[Click-target data]
━━━━━━━━━━━━━━━━━━━━━━━━━━━━━━

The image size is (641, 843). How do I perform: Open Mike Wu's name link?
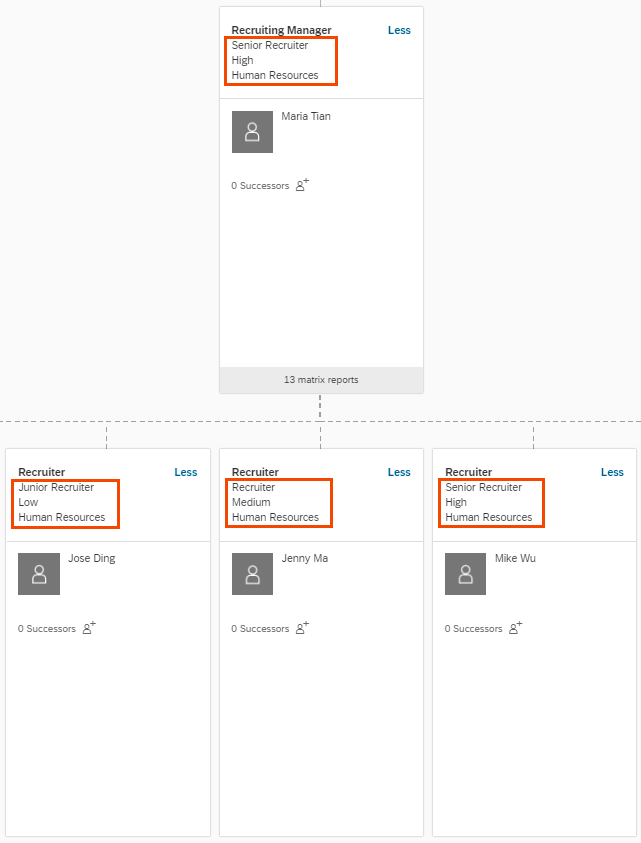click(x=515, y=558)
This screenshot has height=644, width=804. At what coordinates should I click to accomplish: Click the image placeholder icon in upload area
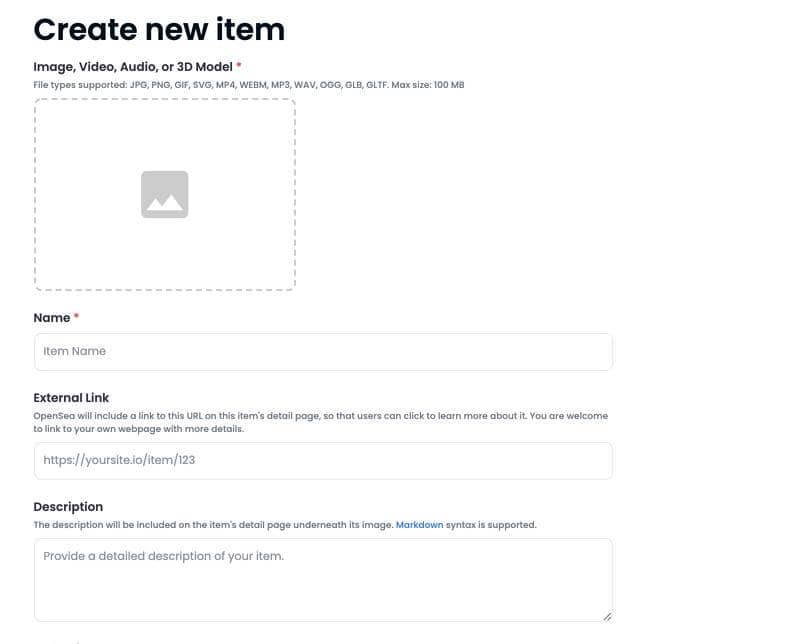[164, 194]
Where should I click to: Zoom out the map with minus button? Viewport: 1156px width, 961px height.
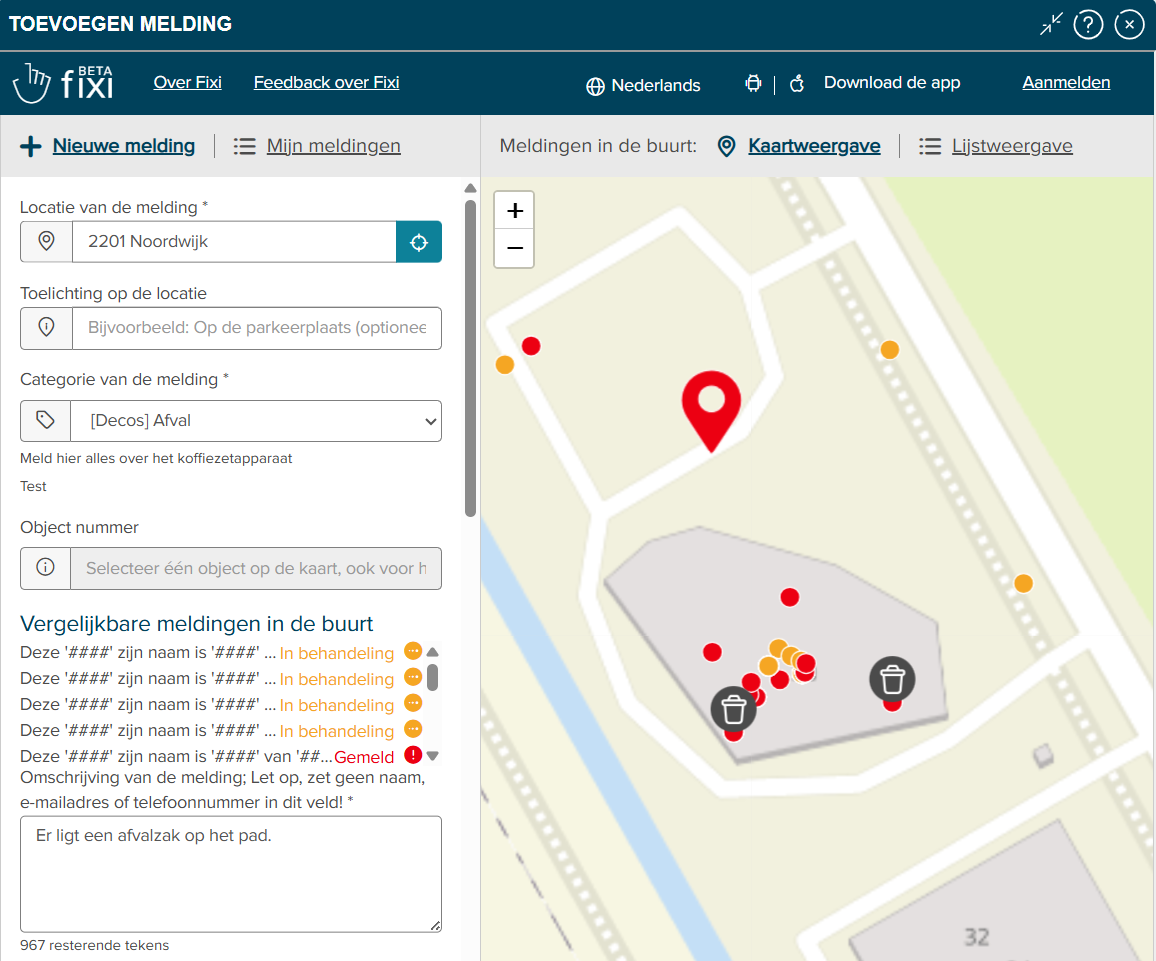pyautogui.click(x=515, y=248)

━━━━━━━━━━━━━━━━━━━━━━━━━━━━━━

WORK TO COMPLETE: Reproduce every line of the material above verbatim, omitting the pictures.

WRITTEN SOLUTION:
The image size is (641, 843). How do I perform: Open Mike Wu's name link?
click(x=515, y=558)
This screenshot has height=644, width=804. At what coordinates should I click to accomplish: Click the image placeholder icon in upload area
[164, 194]
Where should I click to: Zoom out the map with minus button? Viewport: 1156px width, 961px height.
pyautogui.click(x=515, y=248)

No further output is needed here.